Atlas Copco is to launch a new mobile rig for boring so-called opening holes in mines. The new rig, called Easer, can perform both box hole boring and down-reaming with a hole diameter of 750 mm, as well as conventional raiseboring with a hole diameter of up to 1 200 mm.
Since its introduction in the mid-1960s, the raiseboring technique has been considered as the safest and most productive way of excavating raises in most mining applications. In block caving, and in most types of sublevel mining, a vast amount of short raises act as openings for the rock to expand into when blasting.
Traditional raiseboring machines typically require a concrete platform and tie-down bolts to keep the machine stable during operation. In the total turnover time for such short raises the actual boring time is often below 50%.
The increased demand for a highly mobile and versatile rig specifically designed to create these opening holes safely and efficiently, has led to the development of the Easer. The rig can produce opening holes with a maximum diameter of 750 mm and a hole depth of up to 60 m. It uses standard 200 mm (8 in) boring rods with a 228 mm (39 in) pilot drill bit.
All the necessary operating equipment is part of the carrier, with the exception of the rods, and the setup procedure does not require any site preparation.

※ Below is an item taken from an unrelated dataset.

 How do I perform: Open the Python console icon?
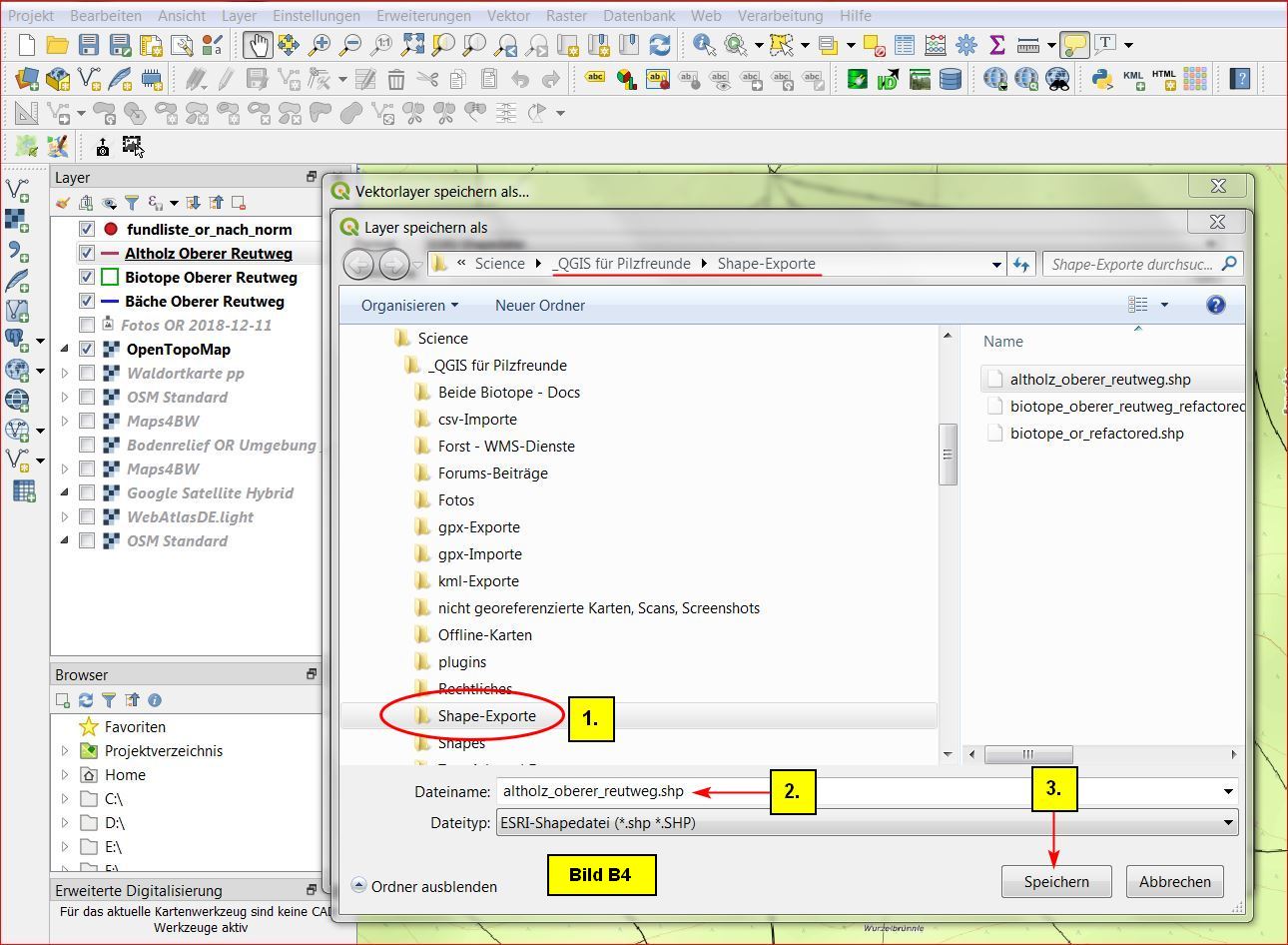click(1102, 79)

“Our mission in developing the Easer has been to speed up the operation,” says Johnny Lyly, Product Manager at Atlas Copco. “The timeframe for drilling a 40 meter opening hole, from setup to take down is less than 30 hours, and set up/take down is done in less than one hour.”
The Easer offers the same drilling modes as traditional raiseboring rigs: box hole boring, down-reaming and conventional raiseboring. To switch from box hole boring to down-reaming, the gearbox is rotated 180 degrees – a simple operation that can be carried out in an underground workshop. In raiseboring mode, the Easer can drill up to 1 200 mm.
The name Easer is derived from the expression “ease off”, meaning to take off or release pressure, which is used in reference to the blast hole into which rock expands during blasting.
The Easer is scheduled for launch during 2014.